儘管速度場不同,但 兩次修正流的軌跡均爲直線,因爲:
- 第一次修正流:通過優化使軌跡逼近直線($\mathbf{Z}_t = \mathbf{A}t + \mathbf{B}$)。
- 第二次修正流:由於 $\mathbf{Z}_1$ 是 $\mathbf{Z}_0$ 的線性函數,軌跡天然是直線。
3. 數學驗證
(1) 第一次修正流的 $ \boldsymbol{v}_t(\mathbf{x}) $
\(\boldsymbol{v}_t(\mathbf{x}) = (\boldsymbol{\mu}_1 - \boldsymbol{\mu}_0) + \frac{t\sigma_1^2 - (1-t)\sigma_0^2}{(1-t)^2\sigma_0^2 + t^2\sigma_1^2} (\mathbf{x} - \boldsymbol{\mu}_t)\)
(2) 第二次修正流的 $ \boldsymbol{v}_t^{(2)}(\mathbf{x}) $
\(\boldsymbol{v}_t^{(2)}(\mathbf{x}) = (\boldsymbol{\mu}_1 - \boldsymbol{\mu}_0) + \left( \frac{\sigma_1}{\sigma_0} - 1 \right) \left( \frac{\mathbf{x} - t\boldsymbol{\mu}_1 + t \frac{\sigma_1}{\sigma_0} \boldsymbol{\mu}_0}{1 - t + t \frac{\sigma_1}{\sigma_0}} - \boldsymbol{\mu}_0 \right)\)
(3) 兩者不等的關鍵點
- 第一次的係數 $\frac{t\sigma_1^2 - (1-t)\sigma_0^2}{(1-t)^2\sigma_0^2 + t^2\sigma_1^2}$ 無法通過代數變換匹配第二次的 $\left( \frac{\sigma_1}{\sigma_0} - 1 \right) \frac{1}{1 - t + t \frac{\sigma_1}{\sigma_0}}$。
- 例如,當 $t = 0.5$ 時:
- 第一次係數:$\frac{0.5\sigma_1^2 - 0.5\sigma_0^2}{0.25\sigma_0^2 + 0.25\sigma_1^2} = \frac{\sigma_1^2 - \sigma_0^2}{0.5(\sigma_0^2 + \sigma_1^2)}$。

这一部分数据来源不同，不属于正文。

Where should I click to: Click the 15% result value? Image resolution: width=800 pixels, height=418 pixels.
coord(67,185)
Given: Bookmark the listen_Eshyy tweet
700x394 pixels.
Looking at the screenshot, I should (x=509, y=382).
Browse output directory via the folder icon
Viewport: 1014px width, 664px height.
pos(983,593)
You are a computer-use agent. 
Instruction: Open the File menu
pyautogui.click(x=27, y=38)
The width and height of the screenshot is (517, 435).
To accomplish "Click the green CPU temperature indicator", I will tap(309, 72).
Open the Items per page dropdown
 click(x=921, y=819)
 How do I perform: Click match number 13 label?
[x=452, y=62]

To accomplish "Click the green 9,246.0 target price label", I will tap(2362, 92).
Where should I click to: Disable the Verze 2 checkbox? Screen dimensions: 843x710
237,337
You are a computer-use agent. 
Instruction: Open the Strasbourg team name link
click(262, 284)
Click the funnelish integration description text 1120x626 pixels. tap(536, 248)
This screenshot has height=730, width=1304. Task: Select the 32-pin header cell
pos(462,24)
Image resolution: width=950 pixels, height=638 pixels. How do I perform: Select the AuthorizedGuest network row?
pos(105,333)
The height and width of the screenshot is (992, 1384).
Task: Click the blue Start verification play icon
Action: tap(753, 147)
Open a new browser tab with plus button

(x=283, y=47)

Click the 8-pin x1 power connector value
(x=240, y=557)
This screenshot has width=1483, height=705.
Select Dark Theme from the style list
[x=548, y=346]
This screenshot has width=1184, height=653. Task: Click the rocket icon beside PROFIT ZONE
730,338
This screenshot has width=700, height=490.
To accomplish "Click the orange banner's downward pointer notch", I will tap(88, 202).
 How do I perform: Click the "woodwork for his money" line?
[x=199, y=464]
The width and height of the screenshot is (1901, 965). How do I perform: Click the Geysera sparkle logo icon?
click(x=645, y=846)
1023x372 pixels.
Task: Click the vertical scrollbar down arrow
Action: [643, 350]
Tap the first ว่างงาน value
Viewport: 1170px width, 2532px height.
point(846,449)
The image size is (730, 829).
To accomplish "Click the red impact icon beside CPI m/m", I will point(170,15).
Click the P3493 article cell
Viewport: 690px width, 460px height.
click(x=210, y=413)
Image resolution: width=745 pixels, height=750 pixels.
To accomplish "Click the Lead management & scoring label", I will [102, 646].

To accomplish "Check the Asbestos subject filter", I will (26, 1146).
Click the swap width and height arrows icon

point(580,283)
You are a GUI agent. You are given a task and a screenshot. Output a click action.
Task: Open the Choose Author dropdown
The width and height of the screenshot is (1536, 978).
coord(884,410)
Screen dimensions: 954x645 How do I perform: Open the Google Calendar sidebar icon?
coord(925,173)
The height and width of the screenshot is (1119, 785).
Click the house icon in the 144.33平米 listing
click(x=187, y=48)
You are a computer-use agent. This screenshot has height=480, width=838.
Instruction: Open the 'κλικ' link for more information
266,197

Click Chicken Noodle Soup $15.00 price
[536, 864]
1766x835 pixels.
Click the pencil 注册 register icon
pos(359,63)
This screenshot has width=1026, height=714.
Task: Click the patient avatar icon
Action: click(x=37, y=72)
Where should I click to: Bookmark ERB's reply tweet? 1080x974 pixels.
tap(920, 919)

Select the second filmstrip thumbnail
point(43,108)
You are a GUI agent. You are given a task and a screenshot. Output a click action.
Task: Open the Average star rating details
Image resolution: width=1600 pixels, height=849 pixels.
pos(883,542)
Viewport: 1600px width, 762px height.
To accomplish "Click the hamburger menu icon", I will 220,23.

- 第二次係數:$\left( \frac{\sigma_1}{\sigma_0} - 1 \right) \frac{1}{0.5 + 0.5 \frac{\sigma_1}{\sigma_0}} = \frac{2(\sigma_1 - \sigma_0)}{\sigma_0 + \sigma_1}$。 顯然不相等。
4. 總結
- 第一次修正流 的 $ \boldsymbol{v}_t(\mathbf{x}) $ 和 第二次修正流 的 $ \boldsymbol{v}_t^{(2)}(\mathbf{x}) $ 表達式不同。
- 儘管軌跡都是直線,但速度場的計算方式不同:
- 第一次:基於獨立採樣的統計估計。
- 第二次:基於確定性線性關係。
- Rectified Flow 的收斂性:對於高斯分佈,第一次修正流已得到最優傳輸映射,第二次修正流不再改變結果。
Appendix F: Covariance of $Z_0$ and $Z_1$
在第二次修正流中,$\mathbf{Z}_0^{(2)}$ 和 $\mathbf{Z}_1^{(2)}$ 的協方差計算如下:
1. 定義
- $\mathbf{Z}_0^{(2)} \sim \mathcal{N}(\boldsymbol{\mu}_0, \sigma_0^2 \mathbf{I})$
- $\mathbf{Z}_1^{(2)} = \boldsymbol{\mu}_1 + \dfrac{\sigma_1}{\sigma_0} (\mathbf{Z}_0^{(2)} - \boldsymbol{\mu}_0)$
2. 互協方差矩陣計算
互協方差定義爲: \(\text{Cov}(\mathbf{Z}_0^{(2)}, \mathbf{Z}_1^{(2)}) = \mathbb{E}\left[ (\mathbf{Z}_0^{(2)} - \boldsymbol{\mu}_0) (\mathbf{Z}_1^{(2)} - \boldsymbol{\mu}_1)^\top \right]\)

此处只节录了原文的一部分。